午前三時のキッチンで、心臓血管の治療に革命が起きた。 

アンドレアス・グルンツィッヒ

私たちの心臓は、なぜ動き続けられるのか?それは「冠動脈」という血管が、酸素と栄養に富んだ血液を心臓の筋肉に届けているからだ。冠動脈が詰まれば、心筋梗塞のような生命に関わる病気になってしまう。

ドイツ人の循環器専門医、アンドレアス・グルンツィッヒは、胸を開く大きな手術をせずに、血管内だけで冠動脈の詰まりを治療する新しい方法を思いついた。鍵は風船だ。血管が狭くなった病変部へ、先端にゴムの風船を仕込んだカテーテル(細長い管状の医療器)を血管から送り込み、病変部で風船を膨らませて押し広げる。血流は回復し、心臓は正常に動くはずだ。

彼は、自宅のキッチンで助手と試作を始めた。問題は素材だった。病変部だけ広げたいのだが、ゴムの風船はソーセージのように縦に伸びるだけで、肝心の詰まりを広げてくれない。彼はプラスチックの素材を次々と試した。

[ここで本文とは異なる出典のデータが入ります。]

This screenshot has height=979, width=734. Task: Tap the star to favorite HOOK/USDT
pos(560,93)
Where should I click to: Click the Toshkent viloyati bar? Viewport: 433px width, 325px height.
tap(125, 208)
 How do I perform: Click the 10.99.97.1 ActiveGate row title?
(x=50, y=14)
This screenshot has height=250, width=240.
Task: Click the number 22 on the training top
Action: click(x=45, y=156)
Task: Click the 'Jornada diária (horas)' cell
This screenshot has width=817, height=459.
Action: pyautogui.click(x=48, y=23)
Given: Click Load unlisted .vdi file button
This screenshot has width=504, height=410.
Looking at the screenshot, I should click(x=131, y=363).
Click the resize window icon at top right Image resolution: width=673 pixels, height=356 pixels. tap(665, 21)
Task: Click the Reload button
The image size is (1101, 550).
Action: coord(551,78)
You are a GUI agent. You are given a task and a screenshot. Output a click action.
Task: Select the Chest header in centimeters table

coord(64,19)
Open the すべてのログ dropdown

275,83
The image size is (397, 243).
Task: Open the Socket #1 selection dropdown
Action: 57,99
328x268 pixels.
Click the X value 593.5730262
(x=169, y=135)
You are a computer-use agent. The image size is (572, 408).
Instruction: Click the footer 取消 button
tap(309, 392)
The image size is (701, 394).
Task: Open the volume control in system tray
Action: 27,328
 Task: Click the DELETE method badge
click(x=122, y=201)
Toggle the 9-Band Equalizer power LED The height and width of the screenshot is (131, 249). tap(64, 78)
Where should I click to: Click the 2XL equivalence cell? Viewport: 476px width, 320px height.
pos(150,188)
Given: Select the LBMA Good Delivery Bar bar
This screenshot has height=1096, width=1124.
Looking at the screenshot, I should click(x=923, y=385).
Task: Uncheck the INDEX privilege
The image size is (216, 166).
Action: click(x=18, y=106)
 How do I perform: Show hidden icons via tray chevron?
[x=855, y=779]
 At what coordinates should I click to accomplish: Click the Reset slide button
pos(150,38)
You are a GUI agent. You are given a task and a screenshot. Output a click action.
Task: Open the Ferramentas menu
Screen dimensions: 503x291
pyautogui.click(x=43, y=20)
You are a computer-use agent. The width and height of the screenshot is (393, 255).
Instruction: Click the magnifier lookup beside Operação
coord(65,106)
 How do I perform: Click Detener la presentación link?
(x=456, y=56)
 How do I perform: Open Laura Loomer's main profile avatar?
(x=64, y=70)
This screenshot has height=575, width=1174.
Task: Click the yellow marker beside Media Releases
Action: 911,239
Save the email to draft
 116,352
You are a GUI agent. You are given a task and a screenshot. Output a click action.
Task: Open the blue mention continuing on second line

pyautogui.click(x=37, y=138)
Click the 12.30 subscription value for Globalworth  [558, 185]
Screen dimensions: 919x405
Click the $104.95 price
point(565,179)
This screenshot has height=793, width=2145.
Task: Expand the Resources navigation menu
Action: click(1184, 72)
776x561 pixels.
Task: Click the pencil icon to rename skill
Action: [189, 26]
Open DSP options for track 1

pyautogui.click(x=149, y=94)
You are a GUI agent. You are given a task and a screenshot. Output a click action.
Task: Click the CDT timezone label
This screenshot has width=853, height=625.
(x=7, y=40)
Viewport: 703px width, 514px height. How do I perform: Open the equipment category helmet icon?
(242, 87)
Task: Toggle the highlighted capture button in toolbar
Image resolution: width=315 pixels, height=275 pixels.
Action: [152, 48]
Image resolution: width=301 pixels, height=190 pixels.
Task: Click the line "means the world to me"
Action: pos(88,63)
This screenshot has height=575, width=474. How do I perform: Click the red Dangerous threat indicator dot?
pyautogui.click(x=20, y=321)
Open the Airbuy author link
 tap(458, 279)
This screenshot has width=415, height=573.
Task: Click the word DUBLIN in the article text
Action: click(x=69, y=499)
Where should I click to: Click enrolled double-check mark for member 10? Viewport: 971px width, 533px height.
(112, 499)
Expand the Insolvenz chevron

ある日の深夜三時、助手の家の電話がけたたましく鳴った。受話器の向こうは興奮したグルンツィッヒ。「すぐキッチンに来てくれ!やっと風船ができたぞ!」膨らみ過ぎる塩化ビニールをナイロンで防ぐ構造にすることで、ついに狙った形に風船を膨らませることができるようになったのだった。

1977年、彼が考案したカテーテルは初めてヒト冠動脈への臨床試験に成功した。身体への負担が少ない治療法として普及する冠動脈拡張用バルーンカテーテルの、第一号である。

(監修/相澤忠範 先生 財団法人心臓血管研究所 名誉所長)

アンドレアス・グルンツィッヒ

虚血性心疾患の治療に、大きな手術以外の選択肢をあたえたPTCAカテーテル

胸をメスで切らずに心臓血管の手術ができる時代を開く

心臓の周囲を冠(かんむり)のように取り巻き、心筋に酸素と栄養を与えている冠動脈に動脈硬化が進行し、内部に狭窄が起こると、心臓の正常な動きができなくなって、心筋梗塞や狭心症などが起こる。これらの疾患は、心筋への血流が不足するために起こるので「虚血性心疾患」と呼ばれる。これを治療するには、胸をメスで開き、狭窄した冠動脈の先に別の血管をつなげ、血液がそのルートを通って心筋に達するようにする「バイパス手術」がある。しかし、このような大手術をしないで治療する方法も模索されてきた。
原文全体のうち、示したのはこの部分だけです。